Présidence de la FTQ: Marc Ranger ne se lancera pas dans la course

MONTRÉAL — L’ancien directeur québécois du Syndicat canadien de la fonction publique (SCFP), Marc Ranger, ne sollicitera finalement pas le poste de président de la FTQ, lorsque Daniel Boyer quittera la centrale syndicale, en novembre.

M. Ranger avait publiquement fait part de son intérêt et de sa réflexion à ce sujet, le 1er juin. Il s’était alors dit «très tenté» par la présidence.

En entrevue avec La Presse Canadienne lundi, M. Ranger a justifié sa décision de ne pas se lancer dans la course par le fait qu’il voyait mal comment les deux plus hauts dirigeants de la centrale syndicale pourraient provenir du même grand syndicat affilié à la FTQ, s’il était élu.

En effet, le secrétaire général de la FTQ et numéro deux, Denis Bolduc, qui sollicite un renouvellement de mandat, vient lui aussi du SCFP.

Les statuts de la FTQ n’interdisent pourtant pas que les deux plus hauts dirigeants de la centrale syndicale proviennent du même syndicat affilié. Mais M. Ranger n’aurait pas été à l’aise dans cette situation.

 La FTQ compte en effet plusieurs autres grands syndicats affiliés, notamment du secteur privé, comme Unifor, les Métallos, les Travailleurs unis de l’alimentation et du commerce (TUAC), la FTQ-Construction et les Teamsters, par exemple.

Et traditionnellement, la FTQ a toujours su garder un équilibre privé-public dans sa haute direction.

M. Ranger donne un autre motif pour sa décision: la qualité de la candidature de Magali Picard, ancienne vice-présidente exécutive nationale pour l’Alliance de la fonction publique du Canada — le grand syndicat pancanadien de fonctionnaires fédéraux.

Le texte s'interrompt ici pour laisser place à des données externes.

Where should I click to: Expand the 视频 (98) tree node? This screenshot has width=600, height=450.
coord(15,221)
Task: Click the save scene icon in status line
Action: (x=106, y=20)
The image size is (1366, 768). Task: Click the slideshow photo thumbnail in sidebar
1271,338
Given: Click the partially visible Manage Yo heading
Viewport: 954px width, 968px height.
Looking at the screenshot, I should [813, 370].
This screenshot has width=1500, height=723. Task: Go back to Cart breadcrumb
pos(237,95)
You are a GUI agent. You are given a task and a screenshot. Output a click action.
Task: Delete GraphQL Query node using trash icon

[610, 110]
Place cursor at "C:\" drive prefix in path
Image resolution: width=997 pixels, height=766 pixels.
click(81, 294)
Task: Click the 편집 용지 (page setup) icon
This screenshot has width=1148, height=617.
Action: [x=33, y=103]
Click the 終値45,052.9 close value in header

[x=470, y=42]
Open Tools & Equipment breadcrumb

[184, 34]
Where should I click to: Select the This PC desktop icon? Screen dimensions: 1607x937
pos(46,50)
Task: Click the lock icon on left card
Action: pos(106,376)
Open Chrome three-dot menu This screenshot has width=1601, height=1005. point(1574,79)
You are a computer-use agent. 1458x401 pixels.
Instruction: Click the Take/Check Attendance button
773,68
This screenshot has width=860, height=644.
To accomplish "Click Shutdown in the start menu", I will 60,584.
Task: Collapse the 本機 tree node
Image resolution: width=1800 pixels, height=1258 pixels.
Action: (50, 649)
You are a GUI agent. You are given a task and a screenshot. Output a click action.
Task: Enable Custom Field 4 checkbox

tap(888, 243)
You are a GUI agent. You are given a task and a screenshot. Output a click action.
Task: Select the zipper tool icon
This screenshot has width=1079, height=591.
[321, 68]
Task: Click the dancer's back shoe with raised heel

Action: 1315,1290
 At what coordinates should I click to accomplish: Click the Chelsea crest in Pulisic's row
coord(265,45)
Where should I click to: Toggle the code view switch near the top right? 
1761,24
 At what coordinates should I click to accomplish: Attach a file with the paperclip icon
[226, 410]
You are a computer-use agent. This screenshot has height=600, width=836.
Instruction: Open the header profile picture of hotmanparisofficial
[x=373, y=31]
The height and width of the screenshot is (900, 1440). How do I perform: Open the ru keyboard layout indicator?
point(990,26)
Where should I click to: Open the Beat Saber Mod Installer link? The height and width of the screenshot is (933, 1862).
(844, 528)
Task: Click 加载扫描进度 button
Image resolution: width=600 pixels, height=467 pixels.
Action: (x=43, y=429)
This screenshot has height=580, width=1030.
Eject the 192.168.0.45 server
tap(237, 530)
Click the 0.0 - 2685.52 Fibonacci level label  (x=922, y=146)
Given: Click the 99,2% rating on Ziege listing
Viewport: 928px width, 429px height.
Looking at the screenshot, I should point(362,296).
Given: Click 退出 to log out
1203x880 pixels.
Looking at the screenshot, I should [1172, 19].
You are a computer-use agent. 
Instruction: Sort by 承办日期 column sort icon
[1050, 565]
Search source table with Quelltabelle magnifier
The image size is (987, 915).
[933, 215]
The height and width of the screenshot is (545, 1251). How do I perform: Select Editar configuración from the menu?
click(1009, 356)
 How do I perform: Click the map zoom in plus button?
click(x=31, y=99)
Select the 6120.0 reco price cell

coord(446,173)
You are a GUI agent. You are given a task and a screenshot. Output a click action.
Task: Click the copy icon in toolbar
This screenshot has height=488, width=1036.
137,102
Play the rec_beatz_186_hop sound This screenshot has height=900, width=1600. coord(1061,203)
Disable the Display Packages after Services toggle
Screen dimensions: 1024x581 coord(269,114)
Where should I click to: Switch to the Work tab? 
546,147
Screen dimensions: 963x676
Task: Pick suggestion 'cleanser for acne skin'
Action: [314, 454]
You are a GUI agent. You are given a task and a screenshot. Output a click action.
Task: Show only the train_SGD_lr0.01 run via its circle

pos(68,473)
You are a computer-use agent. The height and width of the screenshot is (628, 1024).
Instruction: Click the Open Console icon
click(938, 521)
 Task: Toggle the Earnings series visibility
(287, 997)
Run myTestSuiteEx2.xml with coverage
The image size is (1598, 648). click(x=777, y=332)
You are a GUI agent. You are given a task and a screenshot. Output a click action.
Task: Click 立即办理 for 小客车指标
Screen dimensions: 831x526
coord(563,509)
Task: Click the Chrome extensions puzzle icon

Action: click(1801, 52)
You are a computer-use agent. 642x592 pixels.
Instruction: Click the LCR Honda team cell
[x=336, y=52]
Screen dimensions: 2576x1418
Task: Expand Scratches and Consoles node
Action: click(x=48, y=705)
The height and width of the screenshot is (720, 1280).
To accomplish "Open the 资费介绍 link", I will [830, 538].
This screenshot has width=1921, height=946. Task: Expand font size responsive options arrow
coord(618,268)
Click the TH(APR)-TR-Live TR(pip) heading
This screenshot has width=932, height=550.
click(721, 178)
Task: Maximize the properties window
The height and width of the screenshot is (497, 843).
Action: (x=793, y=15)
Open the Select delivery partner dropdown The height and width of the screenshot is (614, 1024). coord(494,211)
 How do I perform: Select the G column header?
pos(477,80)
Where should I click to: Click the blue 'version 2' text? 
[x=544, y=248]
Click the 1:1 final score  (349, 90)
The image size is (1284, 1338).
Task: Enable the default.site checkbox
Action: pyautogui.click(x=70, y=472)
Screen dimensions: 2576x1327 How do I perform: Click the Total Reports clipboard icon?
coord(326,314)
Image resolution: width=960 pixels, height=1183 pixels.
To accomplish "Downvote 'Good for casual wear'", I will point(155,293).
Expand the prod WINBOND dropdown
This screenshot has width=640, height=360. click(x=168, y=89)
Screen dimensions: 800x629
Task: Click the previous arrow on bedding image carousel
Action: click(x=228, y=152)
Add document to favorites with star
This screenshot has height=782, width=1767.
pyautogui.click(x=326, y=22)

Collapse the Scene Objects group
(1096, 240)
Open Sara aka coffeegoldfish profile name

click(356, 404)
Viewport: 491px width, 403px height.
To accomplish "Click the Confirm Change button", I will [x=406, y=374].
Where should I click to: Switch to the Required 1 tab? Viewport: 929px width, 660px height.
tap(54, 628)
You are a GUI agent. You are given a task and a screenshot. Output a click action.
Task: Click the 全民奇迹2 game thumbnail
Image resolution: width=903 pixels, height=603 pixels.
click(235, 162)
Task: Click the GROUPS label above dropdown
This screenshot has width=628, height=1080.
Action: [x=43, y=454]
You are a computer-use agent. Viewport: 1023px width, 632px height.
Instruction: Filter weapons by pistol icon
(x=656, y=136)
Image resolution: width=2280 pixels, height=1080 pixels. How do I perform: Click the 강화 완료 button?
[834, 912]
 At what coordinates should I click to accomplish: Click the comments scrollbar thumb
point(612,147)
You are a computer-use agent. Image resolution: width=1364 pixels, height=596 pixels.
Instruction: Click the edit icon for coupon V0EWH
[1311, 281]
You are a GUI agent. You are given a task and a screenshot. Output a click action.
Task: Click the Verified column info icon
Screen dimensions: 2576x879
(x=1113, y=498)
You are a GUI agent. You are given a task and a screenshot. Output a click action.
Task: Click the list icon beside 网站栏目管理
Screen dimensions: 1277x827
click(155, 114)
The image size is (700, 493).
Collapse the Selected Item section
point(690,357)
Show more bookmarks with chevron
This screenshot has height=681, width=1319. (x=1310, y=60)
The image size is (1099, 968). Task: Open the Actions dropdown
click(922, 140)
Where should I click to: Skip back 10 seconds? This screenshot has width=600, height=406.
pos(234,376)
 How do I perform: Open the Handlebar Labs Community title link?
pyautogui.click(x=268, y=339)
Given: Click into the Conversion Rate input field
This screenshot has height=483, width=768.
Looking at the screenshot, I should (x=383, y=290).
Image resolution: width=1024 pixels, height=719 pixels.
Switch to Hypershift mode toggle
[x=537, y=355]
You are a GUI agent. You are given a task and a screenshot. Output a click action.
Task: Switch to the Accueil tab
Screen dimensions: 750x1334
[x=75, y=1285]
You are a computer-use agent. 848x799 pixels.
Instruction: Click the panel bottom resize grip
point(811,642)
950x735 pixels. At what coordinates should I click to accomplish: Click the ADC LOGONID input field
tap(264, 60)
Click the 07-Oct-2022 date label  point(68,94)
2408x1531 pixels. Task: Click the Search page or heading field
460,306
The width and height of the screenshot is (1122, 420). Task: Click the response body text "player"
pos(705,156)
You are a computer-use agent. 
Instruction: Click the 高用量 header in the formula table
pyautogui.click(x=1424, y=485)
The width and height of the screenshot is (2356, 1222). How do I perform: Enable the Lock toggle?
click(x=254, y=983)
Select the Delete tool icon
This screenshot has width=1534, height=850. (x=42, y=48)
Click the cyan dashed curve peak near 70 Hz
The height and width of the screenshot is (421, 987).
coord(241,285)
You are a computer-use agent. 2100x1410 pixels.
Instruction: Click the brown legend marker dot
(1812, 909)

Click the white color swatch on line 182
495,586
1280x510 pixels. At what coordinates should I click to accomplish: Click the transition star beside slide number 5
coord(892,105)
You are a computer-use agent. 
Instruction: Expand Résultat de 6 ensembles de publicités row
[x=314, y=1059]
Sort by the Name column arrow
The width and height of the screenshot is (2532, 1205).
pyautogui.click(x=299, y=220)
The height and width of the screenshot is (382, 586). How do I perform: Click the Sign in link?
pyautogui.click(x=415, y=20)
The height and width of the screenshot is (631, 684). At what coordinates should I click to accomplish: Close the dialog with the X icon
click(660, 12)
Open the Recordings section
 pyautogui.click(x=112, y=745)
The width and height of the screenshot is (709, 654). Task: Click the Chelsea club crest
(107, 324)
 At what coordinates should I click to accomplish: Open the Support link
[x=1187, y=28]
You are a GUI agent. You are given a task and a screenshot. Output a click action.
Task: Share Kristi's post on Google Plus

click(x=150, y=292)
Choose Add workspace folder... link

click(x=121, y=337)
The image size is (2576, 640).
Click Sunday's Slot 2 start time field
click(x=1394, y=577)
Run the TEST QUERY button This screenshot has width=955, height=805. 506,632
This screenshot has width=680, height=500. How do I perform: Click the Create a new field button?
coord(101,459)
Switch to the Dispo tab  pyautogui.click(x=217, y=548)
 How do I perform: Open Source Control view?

Mme Picard, qui est la seule candidate officiellement en lice, deviendrait, si elle est élue, la première femme à la tête de la centrale. Et elle est huronne-wendate.

Pas secrétaire général non plus

M. Ranger aurait pu choisir de solliciter lui aussi le poste de secrétaire général, contre Denis Bolduc, mais il a préféré ne pas le faire, afin de ne pas créer de division au sein du SCFP, le plus grand des syndicats affiliés à la FTQ.

«C’aurait été possible s’il y avait eu un candidat du privé (mais deux candidats du SCFP l’un contre l’autre)… il y a un risque de chicane; ça paraît mal», a opiné M. Ranger.

«Moi-même, si j’avais été délégué au congrès, j’aurais dit aux deux candidats: « allez régler ça et vous nous le direz quand la fumée blanche sortira »», a lancé M. Ranger.

Pas de retraite finalement

M. Ranger avait annoncé sa retraite du SCFP en août dernier, mais il lui restait encore des semaines de vacances à écouler. Aujourd’hui, après avoir passé quelques mois loin du militantisme syndical, il annonce qu’il ne prendra finalement pas sa retraite.

«J’aime trop le milieu des relations de travail; c’est dans mon sang; j’aime ça! Je ne prendrai pas ma retraite. Je vais faire autre chose. La négociation, c’est ce que je préfère: la recherche de solutions», conclut-il.

Parmi les autres candidats qui auraient pu être envisagés, Renaud Gagné, du grand syndicat Unifor, a déjà annoncé qu’il prendrait sa retraite au cours des prochains mois.

Et Dominic Lemieux, du syndicat des Métallos, une étoile montante à la FTQ, a fait savoir qu’il ne soumettrait pas sa candidature.

Les intéressés doivent faire connaître leur intérêt d’ici l’automne.

La FTQ compte plus de 600 000 membres. Et ses deux plus hauts dirigeants occupent également des postes au Fonds de solidarité FTQ.